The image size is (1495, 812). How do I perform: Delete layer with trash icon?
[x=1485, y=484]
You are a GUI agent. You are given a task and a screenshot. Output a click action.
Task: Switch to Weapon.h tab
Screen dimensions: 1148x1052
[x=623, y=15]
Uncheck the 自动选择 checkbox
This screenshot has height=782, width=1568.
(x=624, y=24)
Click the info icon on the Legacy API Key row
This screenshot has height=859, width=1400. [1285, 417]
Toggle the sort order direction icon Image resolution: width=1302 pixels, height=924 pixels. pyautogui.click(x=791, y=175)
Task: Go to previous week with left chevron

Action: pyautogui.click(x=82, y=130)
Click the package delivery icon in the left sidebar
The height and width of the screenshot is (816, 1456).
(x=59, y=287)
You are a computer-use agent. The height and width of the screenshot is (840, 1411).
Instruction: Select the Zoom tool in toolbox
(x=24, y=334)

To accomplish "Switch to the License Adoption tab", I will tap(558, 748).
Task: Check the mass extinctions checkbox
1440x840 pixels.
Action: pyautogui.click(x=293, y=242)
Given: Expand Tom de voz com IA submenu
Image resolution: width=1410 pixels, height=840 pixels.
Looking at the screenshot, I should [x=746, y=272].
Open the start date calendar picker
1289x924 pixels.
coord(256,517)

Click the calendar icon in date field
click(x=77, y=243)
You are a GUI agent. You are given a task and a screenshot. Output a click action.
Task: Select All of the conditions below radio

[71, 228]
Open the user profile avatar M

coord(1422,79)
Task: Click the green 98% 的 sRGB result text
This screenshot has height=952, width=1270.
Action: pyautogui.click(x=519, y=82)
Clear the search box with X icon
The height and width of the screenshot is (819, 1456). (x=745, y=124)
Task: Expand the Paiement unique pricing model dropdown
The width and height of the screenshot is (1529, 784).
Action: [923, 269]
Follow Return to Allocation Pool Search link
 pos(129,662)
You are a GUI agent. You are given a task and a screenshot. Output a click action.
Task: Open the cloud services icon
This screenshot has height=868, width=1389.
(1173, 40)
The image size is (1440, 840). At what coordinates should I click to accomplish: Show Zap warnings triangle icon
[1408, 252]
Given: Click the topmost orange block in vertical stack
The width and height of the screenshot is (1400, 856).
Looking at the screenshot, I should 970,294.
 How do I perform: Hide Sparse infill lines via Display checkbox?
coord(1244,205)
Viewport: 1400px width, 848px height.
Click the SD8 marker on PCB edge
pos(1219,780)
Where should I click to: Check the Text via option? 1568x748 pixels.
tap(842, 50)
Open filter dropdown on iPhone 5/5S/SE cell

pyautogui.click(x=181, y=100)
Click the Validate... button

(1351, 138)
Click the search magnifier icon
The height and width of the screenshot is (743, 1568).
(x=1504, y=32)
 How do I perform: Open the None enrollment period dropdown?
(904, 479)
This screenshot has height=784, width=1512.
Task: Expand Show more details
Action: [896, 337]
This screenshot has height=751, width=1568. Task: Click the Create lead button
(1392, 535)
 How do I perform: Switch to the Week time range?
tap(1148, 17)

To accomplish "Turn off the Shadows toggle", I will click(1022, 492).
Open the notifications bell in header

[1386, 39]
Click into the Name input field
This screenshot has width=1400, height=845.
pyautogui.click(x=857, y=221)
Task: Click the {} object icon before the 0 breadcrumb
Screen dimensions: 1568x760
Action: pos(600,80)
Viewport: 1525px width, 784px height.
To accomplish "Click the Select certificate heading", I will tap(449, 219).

------------------------------------------------------------------------

◆ What the task asks
Restate the records word for word, leaving nothing out.

◆ Output for this task
The image size is (1495, 812). How do I perform: Delete layer with trash icon?
[x=1485, y=484]
You are a GUI agent. You are given a task and a screenshot. Output a click action.
Task: Switch to Weapon.h tab
Screen dimensions: 1148x1052
[x=623, y=15]
Uncheck the 自动选择 checkbox
This screenshot has height=782, width=1568.
(x=624, y=24)
Click the info icon on the Legacy API Key row
This screenshot has height=859, width=1400. [1285, 417]
Toggle the sort order direction icon Image resolution: width=1302 pixels, height=924 pixels. pyautogui.click(x=791, y=175)
Task: Go to previous week with left chevron

Action: pyautogui.click(x=82, y=130)
Click the package delivery icon in the left sidebar
The height and width of the screenshot is (816, 1456).
(x=59, y=287)
You are a computer-use agent. The height and width of the screenshot is (840, 1411).
Instruction: Select the Zoom tool in toolbox
(x=24, y=334)

To accomplish "Switch to the License Adoption tab", I will tap(558, 748).
Task: Check the mass extinctions checkbox
1440x840 pixels.
Action: pyautogui.click(x=293, y=242)
Given: Expand Tom de voz com IA submenu
Image resolution: width=1410 pixels, height=840 pixels.
Looking at the screenshot, I should [x=746, y=272].
Open the start date calendar picker
1289x924 pixels.
coord(256,517)

Click the calendar icon in date field
click(x=77, y=243)
You are a GUI agent. You are given a task and a screenshot. Output a click action.
Task: Select All of the conditions below radio

[71, 228]
Open the user profile avatar M

coord(1422,79)
Task: Click the green 98% 的 sRGB result text
This screenshot has height=952, width=1270.
Action: pyautogui.click(x=519, y=82)
Clear the search box with X icon
The height and width of the screenshot is (819, 1456). (x=745, y=124)
Task: Expand the Paiement unique pricing model dropdown
The width and height of the screenshot is (1529, 784).
Action: [923, 269]
Follow Return to Allocation Pool Search link
 pos(129,662)
You are a GUI agent. You are given a task and a screenshot. Output a click action.
Task: Open the cloud services icon
This screenshot has height=868, width=1389.
(1173, 40)
The image size is (1440, 840). At what coordinates should I click to accomplish: Show Zap warnings triangle icon
[1408, 252]
Given: Click the topmost orange block in vertical stack
The width and height of the screenshot is (1400, 856).
Looking at the screenshot, I should 970,294.
 How do I perform: Hide Sparse infill lines via Display checkbox?
coord(1244,205)
Viewport: 1400px width, 848px height.
Click the SD8 marker on PCB edge
pos(1219,780)
Where should I click to: Check the Text via option? 1568x748 pixels.
tap(842, 50)
Open filter dropdown on iPhone 5/5S/SE cell

pyautogui.click(x=181, y=100)
Click the Validate... button

(1351, 138)
Click the search magnifier icon
The height and width of the screenshot is (743, 1568).
(x=1504, y=32)
 How do I perform: Open the None enrollment period dropdown?
(904, 479)
This screenshot has height=784, width=1512.
Task: Expand Show more details
Action: [896, 337]
This screenshot has height=751, width=1568. Task: Click the Create lead button
(1392, 535)
 How do I perform: Switch to the Week time range?
tap(1148, 17)

To accomplish "Turn off the Shadows toggle", I will click(1022, 492).
Open the notifications bell in header

[1386, 39]
Click into the Name input field
This screenshot has width=1400, height=845.
pyautogui.click(x=857, y=221)
Task: Click the {} object icon before the 0 breadcrumb
Screen dimensions: 1568x760
Action: pos(600,80)
Viewport: 1525px width, 784px height.
To accomplish "Click the Select certificate heading", I will tap(449, 219).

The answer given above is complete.